Wednesday 27 March 2013 by FIIG Research Legacy

Cypriot bailout deal finally reached

The troika and the Cypriot government agreed on key elements of a bailout and Eurozone finance ministers subsequently approved it. Although German and Dutch parliaments will likely have to vote on the measures, the Cypriot parliament will not (as the concept of a levy on uninsured depositors has been abandoned entirely). Instead, legislation already rushed through parliament on Friday to deal with the wind-down of banks will do the heavy lifting. Deposits will still be adversely affected, but in different ways. Short term there will be positive implications however when banks reopen there will be significant deposit outflows.  Doubts over the safety of insured deposits will however remain and the possibility of another euro exit has again raised the "redenomination debate".

Key bailout elements

  • All deposits less than EUR100k will be exempt from financial loss (compared the original plan for a haircut of 6.5%). However these deposits will likely be partially immobilised via capital controls – described as “administrative measures” by the Eurogroup statement. Finance ministers implied Treaty violation was not an issue here and the measures are justified “in view of the present unique and exceptional situation…and to allow for a swift reopening of the banks”
  • Deposits greater than EUR100k will be impacted depending on in which of the two main banks they were held. Large deposits held in one bank will be frozen and the bank itself will be wound down. Owners of such large deposits may in theory have to wait months before learning of their fate.
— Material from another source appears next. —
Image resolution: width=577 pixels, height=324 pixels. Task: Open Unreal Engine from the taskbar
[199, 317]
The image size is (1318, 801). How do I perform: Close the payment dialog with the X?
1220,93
The aim is to raise EUR4.2bn from these deposits suggesting the financial loss to depositors will be severe
  • Laiki will be resolved immediately utilising the newly adopted Bank Resolution Framework.  There will be full contribution of equity shareholders, bond holders and uninsured depositors. Laiki will be split into a good bank and a bad bank. The bad bank will be run down over time. The good bank will be folded into Bank of Cyprus (BoC)
  • Deposits greater than EUR100k in the BoC will remain frozen until recapitalisation has been effected.  BoC will be recapitalised through a deposit/equity conversion of uninsured deposits with full contribution of equity shareholders and bond holders. The conversion will be such that a capital ratio of 9% is secured by the end of the programme

Impacts and consequences

  • The immediate consequence of this bailout agreement is that the ECB can continue to provide liquidity to the Cypriot banking system beyond Monday night’s deadline. If liquidity was withdrawn it could have precipitated the collapse of the local banking system, possibly triggering a euro exit. However the negatives are likely to win out as soon as the banks reopen and deposit outflows accelerate
  • While the new deal corrects the negative impacts of the initial deposit levy agreement, certain damage has already been done. Doubts over safety of insured deposits will remain and the possibility of another euro exit has again raised the "redenomination debate"
  • Eurogroup President and Dutch Finance Minister Jeroen Dijsselbloem said the Cyprus bailout deal should be viewed as a template for future bank recaps and nations with large banking industries must look to restructure and reduce their overall size. Dijsselbloem added that in the event of banking stresses and financial institutions fail to recapitalise, then they will ask shareholders and the bondholders to contribute and "if necessary the uninsured deposit holders". Dijsselbloem later clarified his comments in an official press release, saying that Cyprus was a "specific case with exceptional challenges which required bail-in measures" and that bailout programmes do not have models or templates. Markets sold off however regained ground once Dijsselbloem clarified his comments
  • Dijsselbloem said that European leaders are committed to "pushing back the risks" of financial system failure. He added that it will "force all financial institutions, as well as investors, to think about the risks they are taking on because they will now have to realise that it may also hurt them".  Mr Dijsselbloem acknowledged that "there is still nervousness" among some fellow finance ministers about the approach and whether it will have a negative impact on private investors in eurozone sovereign and bank debt.